**THE DATA**.
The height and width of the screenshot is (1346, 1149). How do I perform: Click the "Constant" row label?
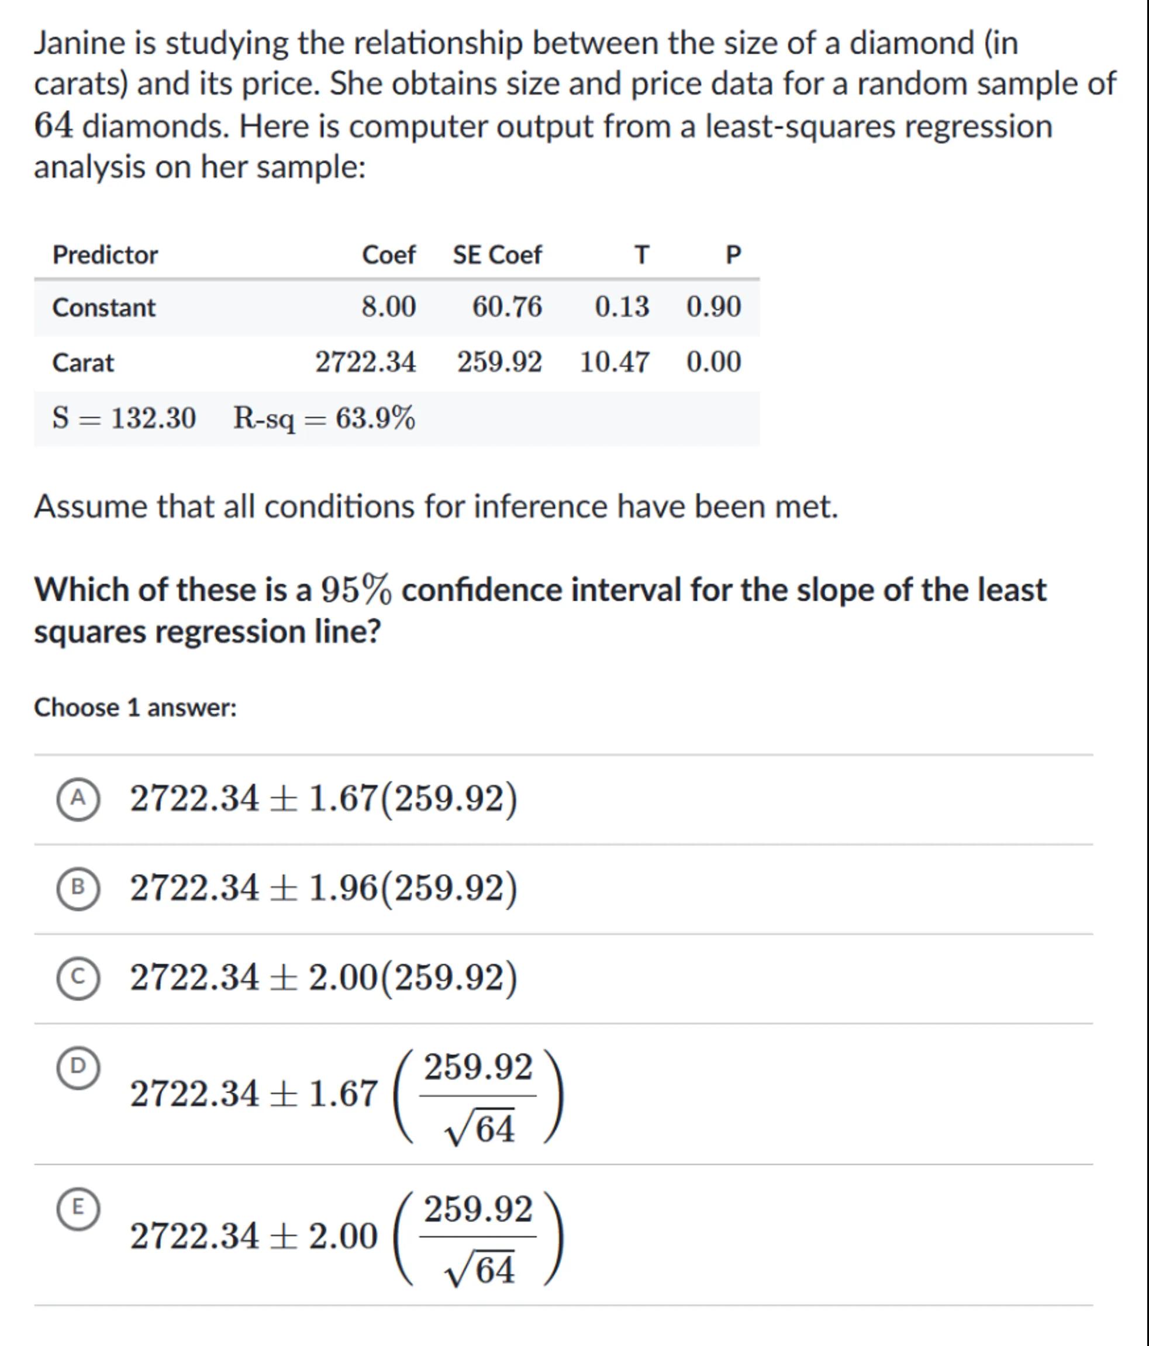coord(104,307)
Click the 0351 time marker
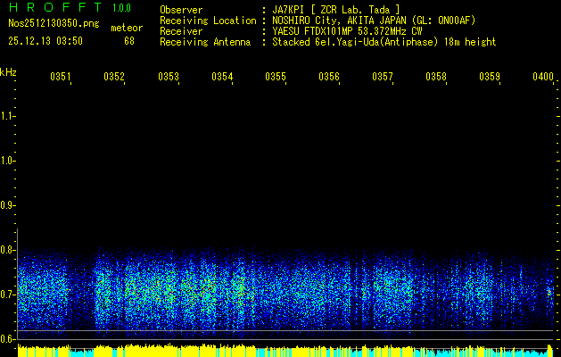This screenshot has height=357, width=561. click(x=60, y=78)
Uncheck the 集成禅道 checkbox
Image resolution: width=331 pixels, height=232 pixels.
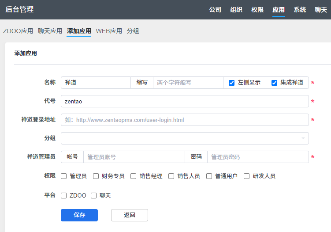click(x=274, y=83)
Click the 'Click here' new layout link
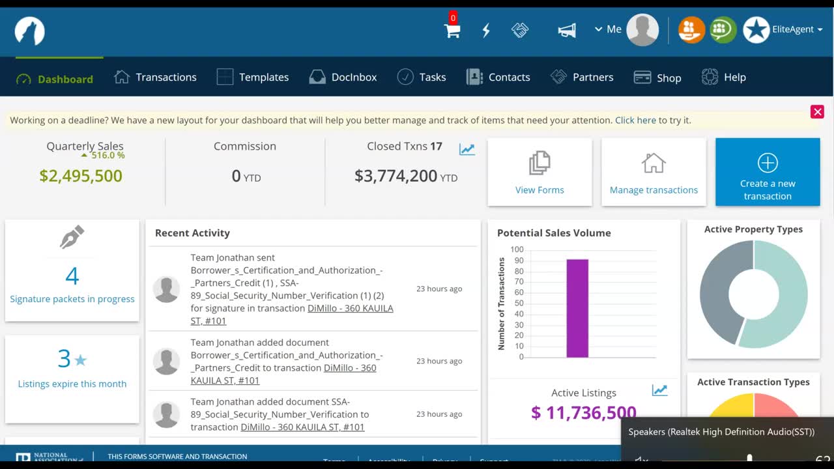Image resolution: width=834 pixels, height=469 pixels. point(635,121)
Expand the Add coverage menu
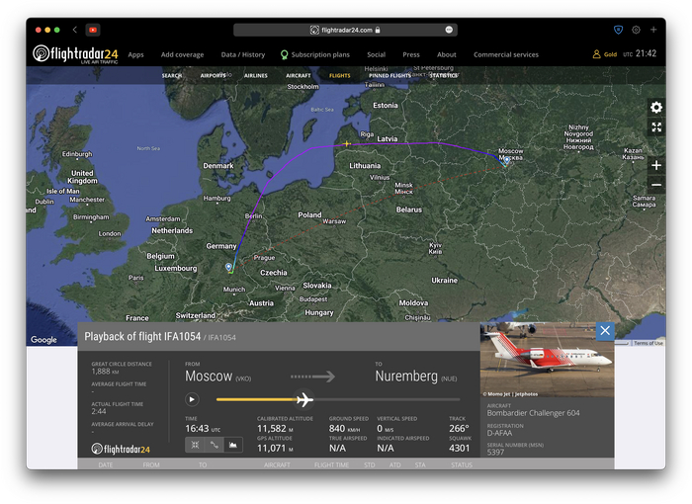Image resolution: width=692 pixels, height=504 pixels. tap(182, 55)
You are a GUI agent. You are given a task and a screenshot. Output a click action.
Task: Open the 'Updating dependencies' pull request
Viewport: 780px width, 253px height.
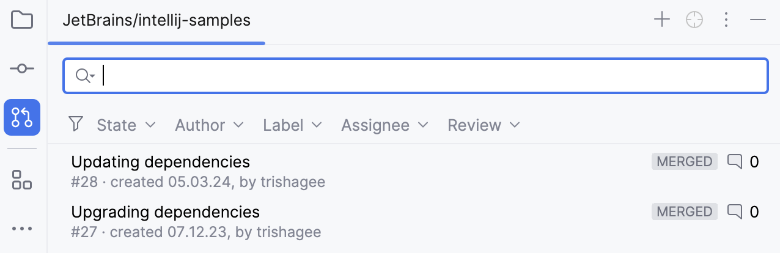(x=161, y=162)
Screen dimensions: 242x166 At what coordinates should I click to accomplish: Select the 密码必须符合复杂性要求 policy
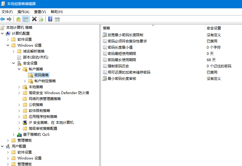coord(127,41)
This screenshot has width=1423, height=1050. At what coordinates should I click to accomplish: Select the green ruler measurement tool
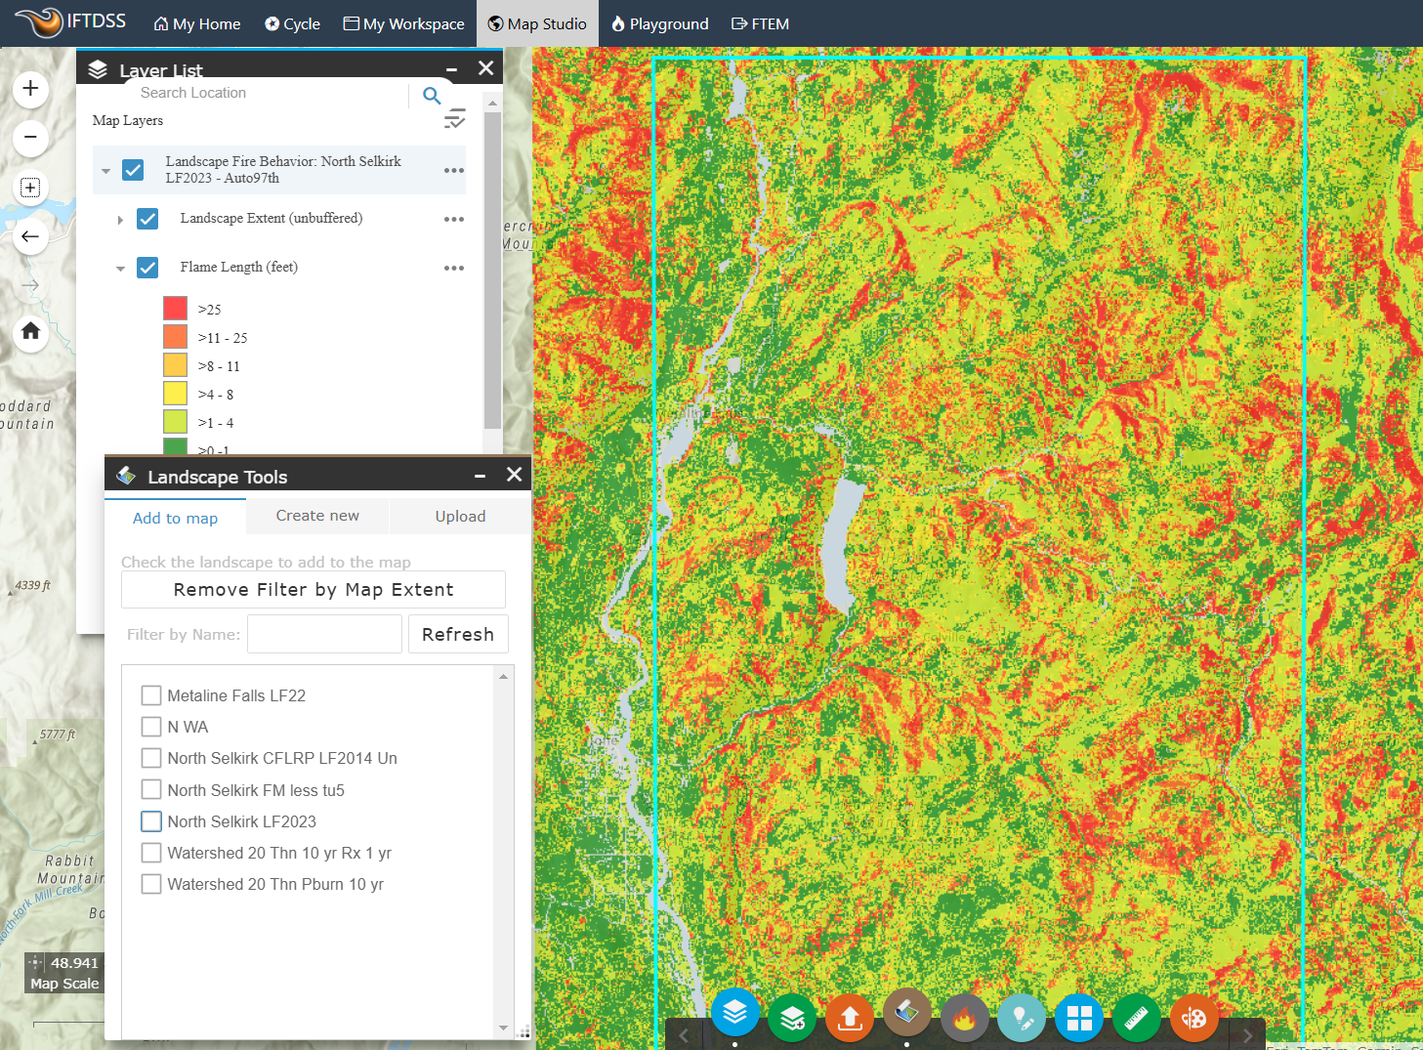click(x=1137, y=1017)
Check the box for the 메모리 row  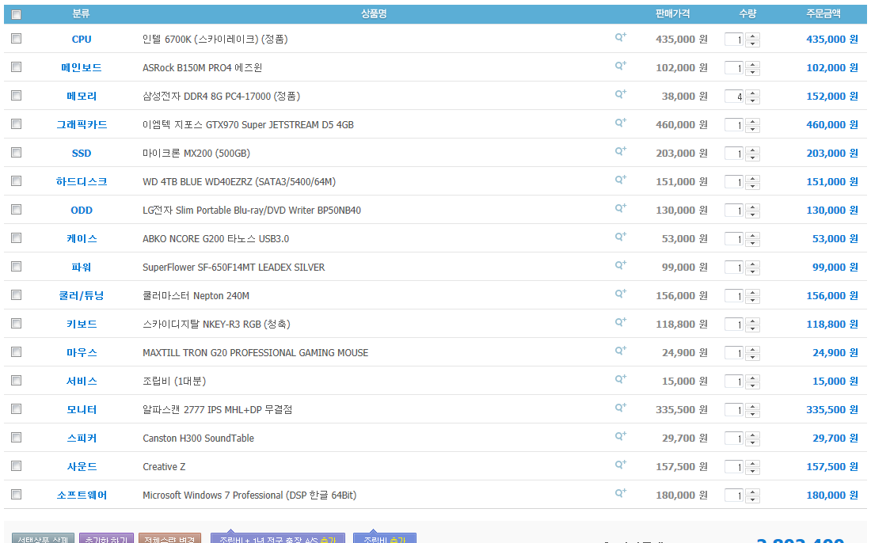(17, 96)
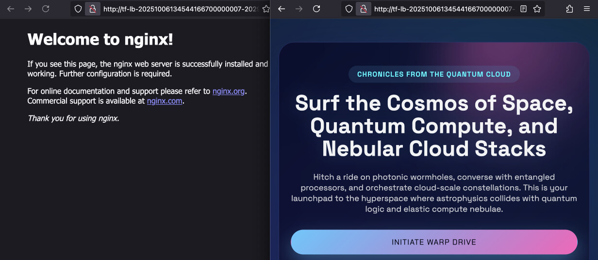
Task: Focus the URL field in the right browser
Action: (x=444, y=9)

**EXERCISE DESCRIPTION**. Your answer should consist of the lines above between those holding "Image resolution: width=331" and "You are a GUI", inclusive, reproduced word for word and without pictures.

**THE ANSWER**.
Image resolution: width=331 pixels, height=232 pixels.
click(x=274, y=83)
Click the 'Click here' new layout link
Image resolution: width=834 pixels, height=469 pixels. point(635,121)
Expand the Add coverage menu
Image resolution: width=692 pixels, height=504 pixels. tap(182, 55)
You are a GUI agent. You are given a task and a screenshot. Output a click action.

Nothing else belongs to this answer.